Pipelines and the Data Processing Library

Pipeline is the main abstraction to define, implement and deploy data processing algorithms and custom logic on the HERE platform.

A PipelineTemplate is a reusable definition of a Pipeline, that includes the implementation and all the information needed to make it runnable, such as:

  • the entry point, which is the name of the main class
  • the definition and schema of the input and output catalogs which the implementation needs to be connected to
  • the type of runtime required
  • the default configuration and parameters

A Pipeline is instantiated by the Pipeline API for a given PipelineTemplate.

Pipelines are deployed on runtime environments dynamically provided by the HERE Workspace and are connected to their input and output catalogs. Pipelines automatically receive the credentials from the Pipeline API to authenticate to other platform services, such as the Data API, the configuration, HRNs for each of the expected input and output catalogs and the job description, when applicable.

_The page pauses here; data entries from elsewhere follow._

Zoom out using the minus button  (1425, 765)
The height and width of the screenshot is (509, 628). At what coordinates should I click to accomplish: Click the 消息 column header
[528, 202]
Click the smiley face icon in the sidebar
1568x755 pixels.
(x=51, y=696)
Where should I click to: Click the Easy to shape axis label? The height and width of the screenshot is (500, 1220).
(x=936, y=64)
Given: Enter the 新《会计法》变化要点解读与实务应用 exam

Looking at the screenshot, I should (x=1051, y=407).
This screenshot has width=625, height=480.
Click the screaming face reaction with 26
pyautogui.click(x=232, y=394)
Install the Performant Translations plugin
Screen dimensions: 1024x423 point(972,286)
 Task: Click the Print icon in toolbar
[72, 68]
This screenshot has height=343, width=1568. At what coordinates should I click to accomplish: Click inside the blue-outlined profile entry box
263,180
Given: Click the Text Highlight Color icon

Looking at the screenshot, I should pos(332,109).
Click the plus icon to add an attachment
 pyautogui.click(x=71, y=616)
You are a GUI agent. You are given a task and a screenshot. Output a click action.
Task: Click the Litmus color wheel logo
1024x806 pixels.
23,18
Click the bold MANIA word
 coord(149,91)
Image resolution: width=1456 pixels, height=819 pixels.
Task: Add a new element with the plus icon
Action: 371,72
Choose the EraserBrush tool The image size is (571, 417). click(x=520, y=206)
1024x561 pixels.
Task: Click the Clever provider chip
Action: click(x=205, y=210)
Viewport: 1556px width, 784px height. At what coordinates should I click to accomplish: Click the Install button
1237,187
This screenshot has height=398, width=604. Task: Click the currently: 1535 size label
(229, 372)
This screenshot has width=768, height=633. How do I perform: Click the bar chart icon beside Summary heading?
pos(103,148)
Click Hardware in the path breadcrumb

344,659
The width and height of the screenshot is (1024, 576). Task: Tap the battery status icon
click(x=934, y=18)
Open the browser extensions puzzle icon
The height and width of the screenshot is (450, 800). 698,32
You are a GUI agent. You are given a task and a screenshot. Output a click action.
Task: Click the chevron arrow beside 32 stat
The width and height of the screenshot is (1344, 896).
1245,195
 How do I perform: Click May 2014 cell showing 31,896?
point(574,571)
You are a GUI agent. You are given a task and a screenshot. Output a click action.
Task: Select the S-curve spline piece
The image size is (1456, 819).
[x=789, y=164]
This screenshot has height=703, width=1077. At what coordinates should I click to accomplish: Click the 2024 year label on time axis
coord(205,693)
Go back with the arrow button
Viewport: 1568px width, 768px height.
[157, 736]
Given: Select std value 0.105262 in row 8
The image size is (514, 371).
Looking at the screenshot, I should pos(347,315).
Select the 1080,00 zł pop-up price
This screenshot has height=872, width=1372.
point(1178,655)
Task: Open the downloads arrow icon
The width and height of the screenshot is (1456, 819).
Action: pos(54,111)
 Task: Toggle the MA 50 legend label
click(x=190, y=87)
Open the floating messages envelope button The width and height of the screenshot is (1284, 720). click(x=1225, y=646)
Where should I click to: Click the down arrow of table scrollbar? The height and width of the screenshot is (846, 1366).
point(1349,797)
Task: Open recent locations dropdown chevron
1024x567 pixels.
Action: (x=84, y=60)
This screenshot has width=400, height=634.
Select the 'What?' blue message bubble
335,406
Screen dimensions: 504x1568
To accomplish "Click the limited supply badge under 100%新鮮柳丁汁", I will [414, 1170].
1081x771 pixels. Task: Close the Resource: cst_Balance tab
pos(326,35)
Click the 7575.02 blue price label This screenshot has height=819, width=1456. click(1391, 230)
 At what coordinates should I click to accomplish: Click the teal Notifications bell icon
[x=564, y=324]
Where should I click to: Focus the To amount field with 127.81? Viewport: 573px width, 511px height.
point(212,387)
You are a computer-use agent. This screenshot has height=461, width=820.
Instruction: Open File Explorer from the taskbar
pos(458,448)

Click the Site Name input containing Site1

The Pipeline API supports runtime environments based on Apache Flink and Apache Spark.

Overview
Overview

A pipeline implementation assumes the existence of only one output catalog and one or more input catalogs. Each input catalog is marked by a symbolic, implementation-specific ID used in the code to differentiate between multiple inputs. The implementation also implicitly assumes the list and type of the layers for each catalog, as the code contains logic to read and write to specific layers.

Layers can be of different types:

  • versioned layers contain partitioned data; the Data API keeps track of how each partition evolves over time. A typical use case of versioned layers is to store a snapshot of a dataset, usually map data, that is updated from time to time.
  • stream layers contain live data streams; the Data API exposes streams as message queues. A typical use case for stream layers is to report events or sensor readings from vehicles, IoT devices, or other web events and services.
  • volatile layers contain data similar to versioned layers, but the content of each partition may change without producing an additional version. A typical use case for volatile layers is to produce data that varies rapidly over time, obsoletes quickly, in an efficient way. For example, traffic data.

When run locally or deployed on the platform pipeline, HRNs of each input and output catalog are provided and the process binds to the actual data instances. This makes the implementation, and so the pipeline template, reusable.

For more information on pipelines, how they are deployed on the HERE platform, different types of pipelines and runtime environments, how pipelines are connected together to form topologies, see the Developer's Guide of the Pipeline API.

The Data Processing Library provides abstractions and libraries to implement pipelines.